# GIVEN INFORMATION
--- start ---

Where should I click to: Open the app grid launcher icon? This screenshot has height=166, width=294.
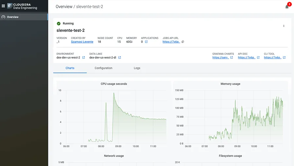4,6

--- end ---
--- start ---

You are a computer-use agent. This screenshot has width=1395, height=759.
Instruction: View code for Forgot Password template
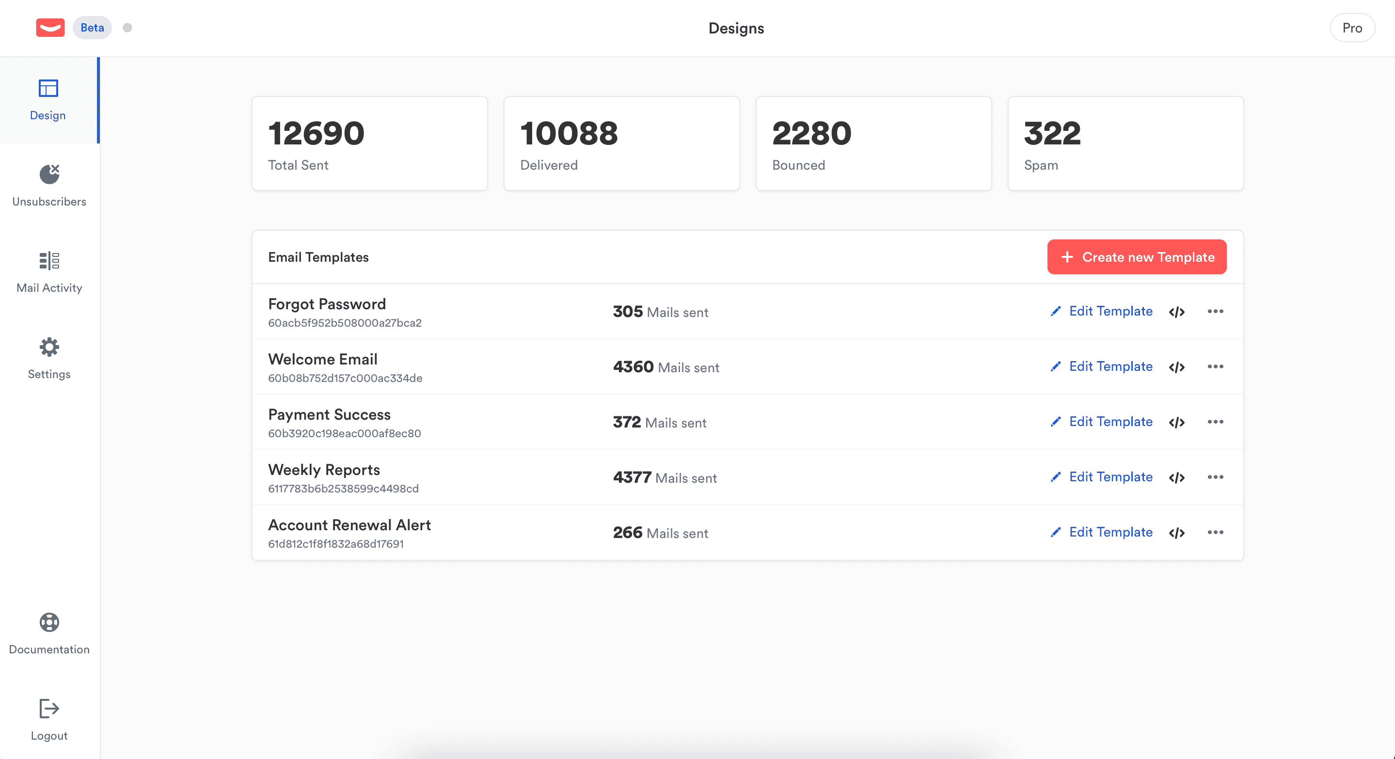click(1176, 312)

--- end ---
--- start ---

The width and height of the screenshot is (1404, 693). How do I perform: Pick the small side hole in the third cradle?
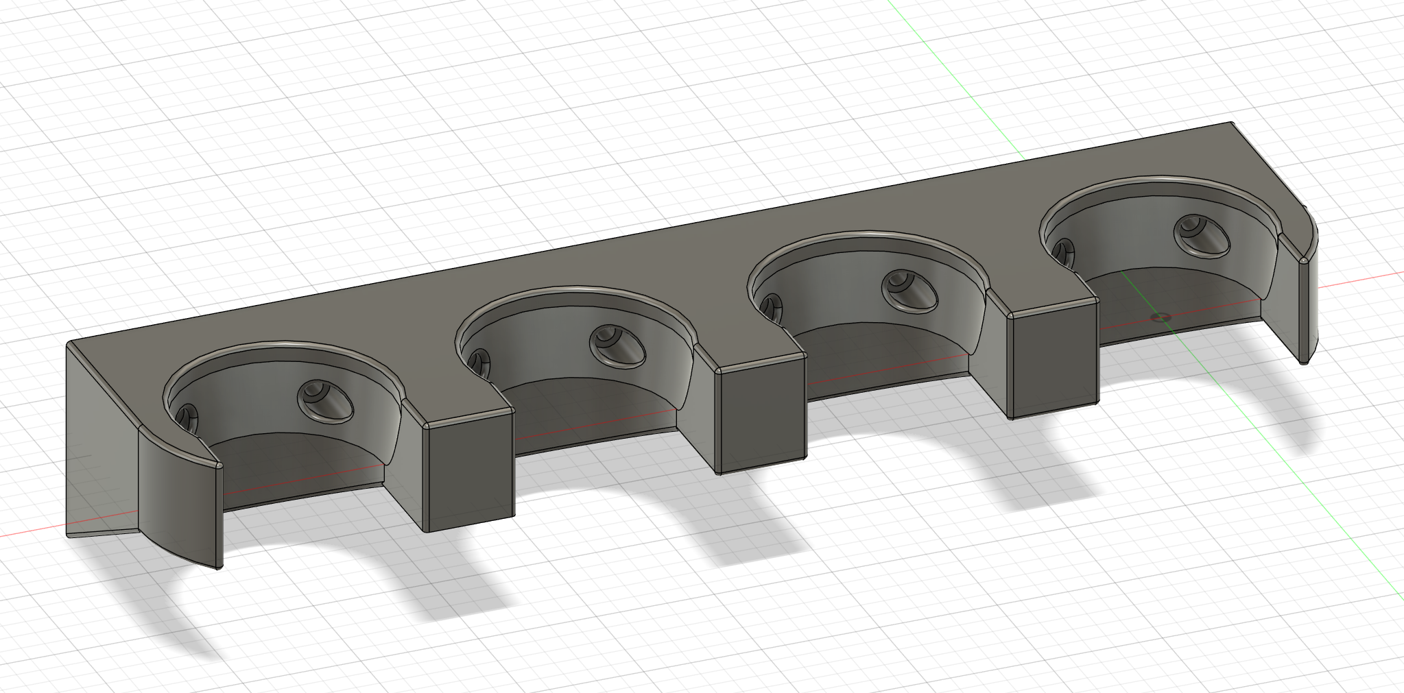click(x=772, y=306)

--- end ---

# JOB
Reproduce the stretch from the line containing "You are a computer-use" through the line containing "click(1176, 312)", replacing "template" with "page" and leaving everything else unchanged. Omit the pictures from your answer.

# RESPONSE TO THIS EXERCISE
You are a computer-use agent. This screenshot has width=1395, height=759.
Instruction: View code for Forgot Password page
click(1176, 312)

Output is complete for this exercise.